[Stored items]
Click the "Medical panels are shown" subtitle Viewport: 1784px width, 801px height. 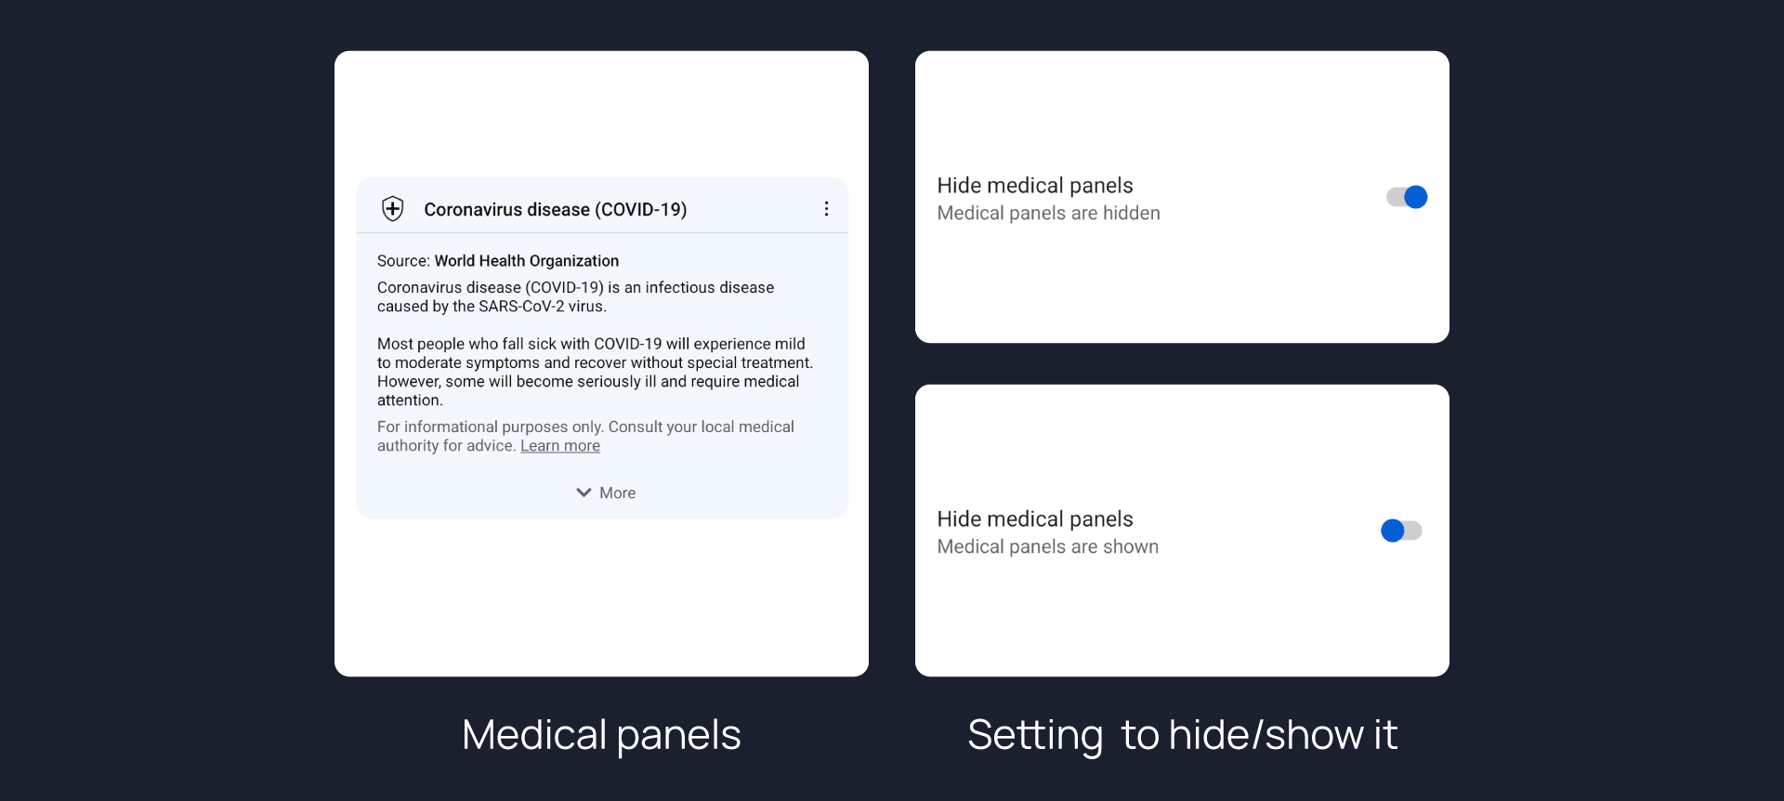click(1047, 547)
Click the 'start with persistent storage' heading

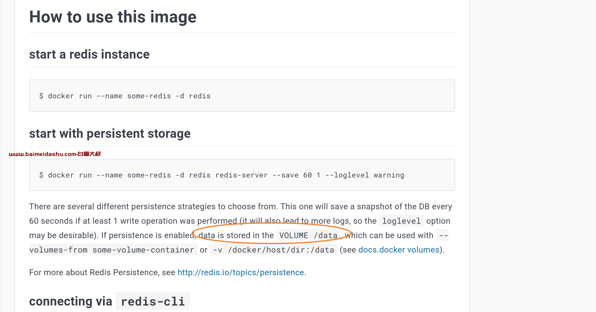(x=110, y=134)
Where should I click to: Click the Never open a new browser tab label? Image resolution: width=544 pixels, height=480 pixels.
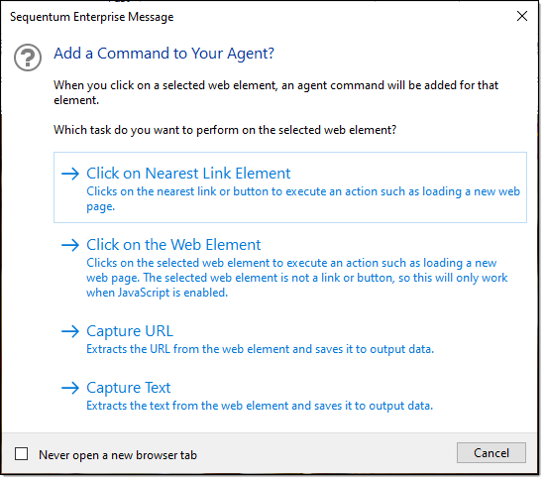[118, 455]
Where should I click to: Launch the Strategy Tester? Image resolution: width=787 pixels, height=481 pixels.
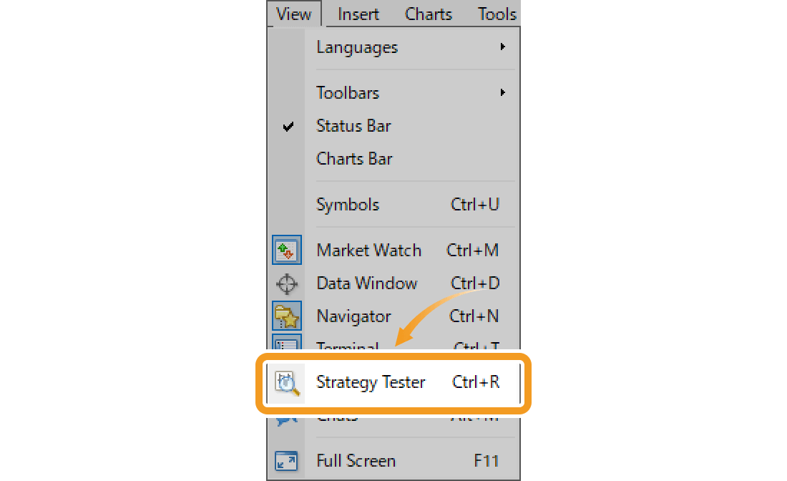click(371, 382)
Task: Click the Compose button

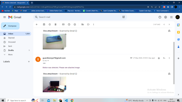Action: coord(10,26)
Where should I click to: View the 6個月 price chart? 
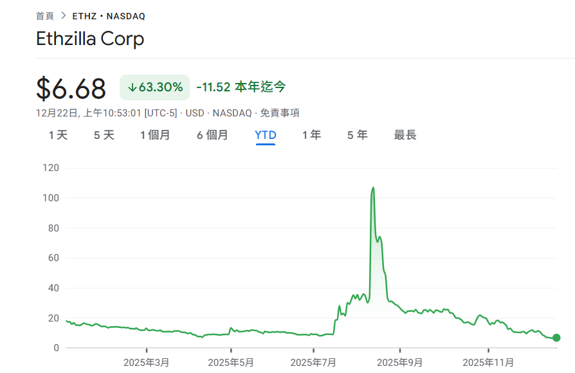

[Task requirements] Take only the line containing "Where should I click to: Launch" and every line after it to the end of the entries, and copy them exactly, pictures excluded.

[Expected output]
Where should I click to: Launch the Strategy Tester? Image resolution: width=787 pixels, height=481 pixels.
click(371, 382)
Task: Click the Compose button

Action: coord(10,26)
Where should I click to: View the 6個月 price chart? 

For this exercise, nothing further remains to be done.